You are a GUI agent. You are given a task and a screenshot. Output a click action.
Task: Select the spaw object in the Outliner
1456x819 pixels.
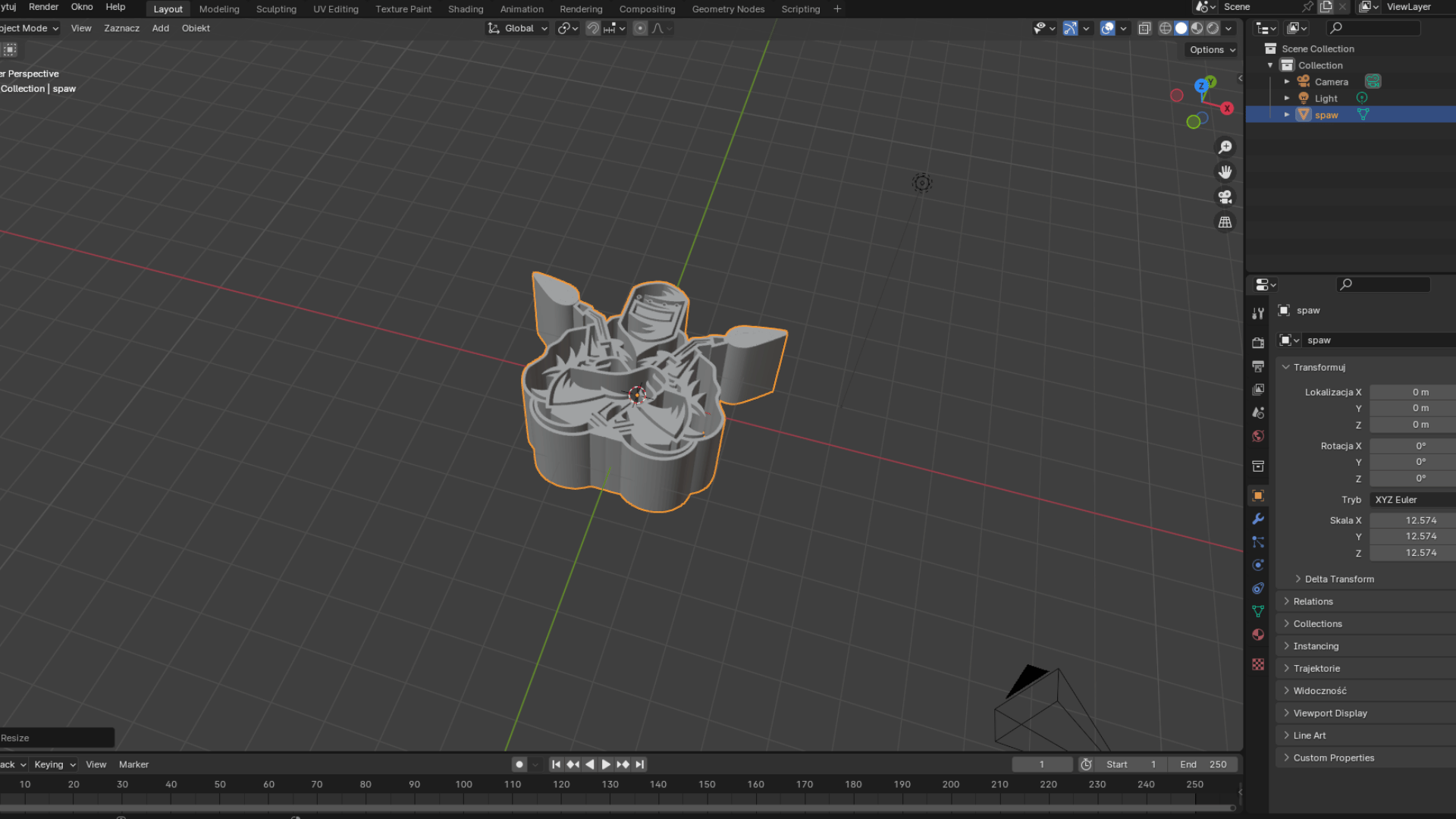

---

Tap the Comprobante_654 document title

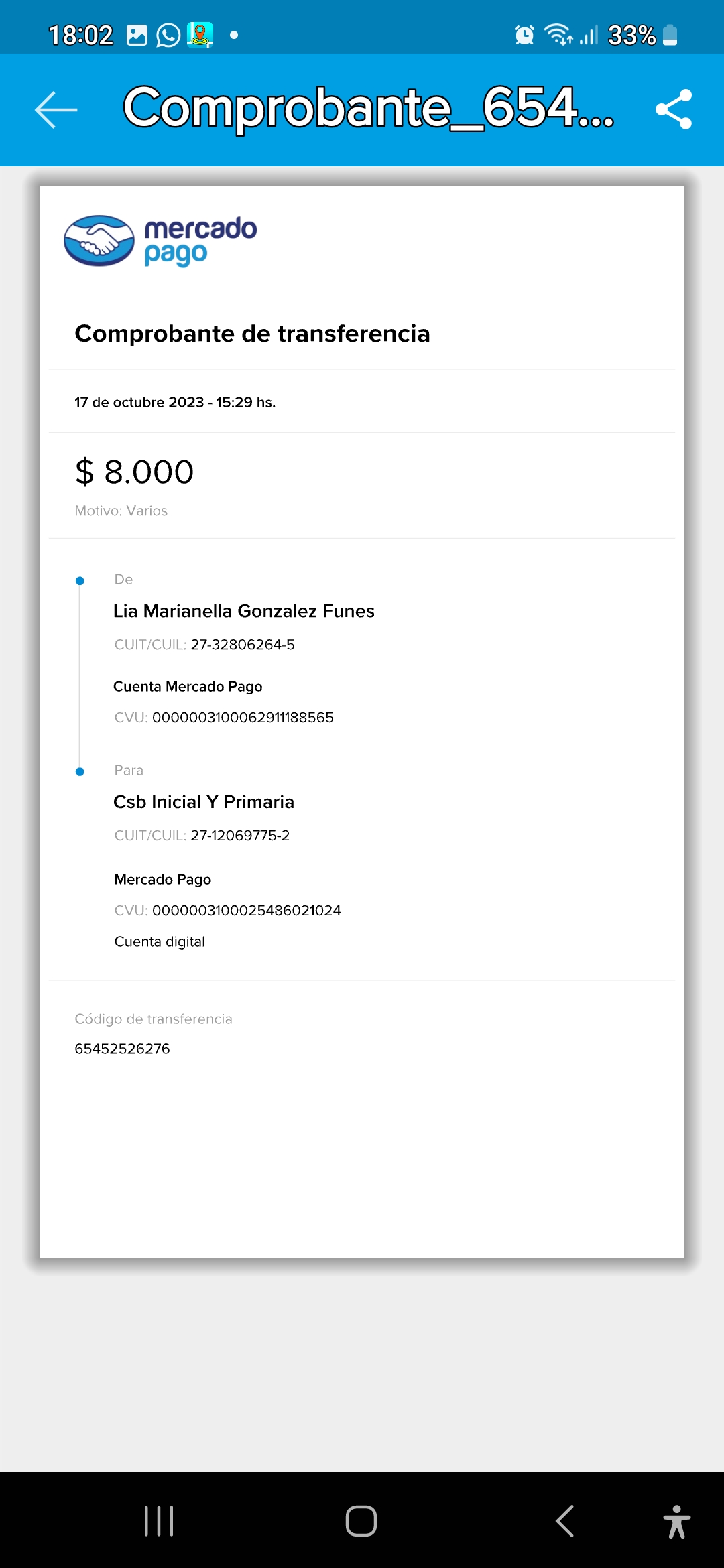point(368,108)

**WHAT YOU ARE ASKED TO DO**
Update the lines from the one containing "You are a GUI" through the one containing "1456x819 pixels.", both included, so that "Outliner" becomes "Properties editor" and nothing else changes. Return only those lines.

**SOLUTION FOR THIS TASK**
You are a GUI agent. You are given a task and a screenshot. Output a click action.
Task: Select the spaw object in the Properties editor
1456x819 pixels.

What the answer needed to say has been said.